(Collected data)
<<<<
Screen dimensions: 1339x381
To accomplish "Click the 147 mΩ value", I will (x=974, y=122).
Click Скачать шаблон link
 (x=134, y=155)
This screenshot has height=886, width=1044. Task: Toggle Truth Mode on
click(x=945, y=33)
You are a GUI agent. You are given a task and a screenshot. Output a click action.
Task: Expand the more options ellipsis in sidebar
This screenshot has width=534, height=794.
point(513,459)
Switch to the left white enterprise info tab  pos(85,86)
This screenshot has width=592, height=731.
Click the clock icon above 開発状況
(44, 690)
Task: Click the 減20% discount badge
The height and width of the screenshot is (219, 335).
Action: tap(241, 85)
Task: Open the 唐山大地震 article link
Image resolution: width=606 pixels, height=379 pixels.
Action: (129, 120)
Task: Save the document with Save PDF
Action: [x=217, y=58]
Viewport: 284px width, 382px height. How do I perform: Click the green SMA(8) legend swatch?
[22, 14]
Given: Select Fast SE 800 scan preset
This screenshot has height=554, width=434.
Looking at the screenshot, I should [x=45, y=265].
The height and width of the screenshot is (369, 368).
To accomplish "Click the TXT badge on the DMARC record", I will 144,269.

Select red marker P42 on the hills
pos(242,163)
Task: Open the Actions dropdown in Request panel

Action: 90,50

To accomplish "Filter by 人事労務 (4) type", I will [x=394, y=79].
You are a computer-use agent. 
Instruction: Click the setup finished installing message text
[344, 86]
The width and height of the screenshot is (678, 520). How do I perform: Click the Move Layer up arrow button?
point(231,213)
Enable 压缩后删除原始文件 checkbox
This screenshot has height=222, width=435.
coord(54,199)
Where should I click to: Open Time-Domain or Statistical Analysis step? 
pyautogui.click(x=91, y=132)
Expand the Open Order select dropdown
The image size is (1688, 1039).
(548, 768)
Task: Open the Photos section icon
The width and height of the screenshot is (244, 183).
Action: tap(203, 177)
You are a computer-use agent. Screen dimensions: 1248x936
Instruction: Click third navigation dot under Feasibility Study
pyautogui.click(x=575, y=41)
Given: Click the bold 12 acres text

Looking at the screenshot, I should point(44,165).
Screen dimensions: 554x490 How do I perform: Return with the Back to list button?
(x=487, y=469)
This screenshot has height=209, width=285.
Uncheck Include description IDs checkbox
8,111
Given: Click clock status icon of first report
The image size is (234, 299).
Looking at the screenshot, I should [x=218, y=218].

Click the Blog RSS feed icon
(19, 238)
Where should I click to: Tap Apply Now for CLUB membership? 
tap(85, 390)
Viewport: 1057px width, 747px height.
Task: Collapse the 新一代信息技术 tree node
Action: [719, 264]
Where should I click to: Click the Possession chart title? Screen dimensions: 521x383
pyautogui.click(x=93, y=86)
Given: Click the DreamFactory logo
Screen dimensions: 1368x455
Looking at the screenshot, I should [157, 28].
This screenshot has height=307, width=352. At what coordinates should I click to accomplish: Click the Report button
>>>>
▶ **Description of the task**
Say, as a single number and nothing more, how many lines of the entries contain the word "accomplish".

▶ **Result**
4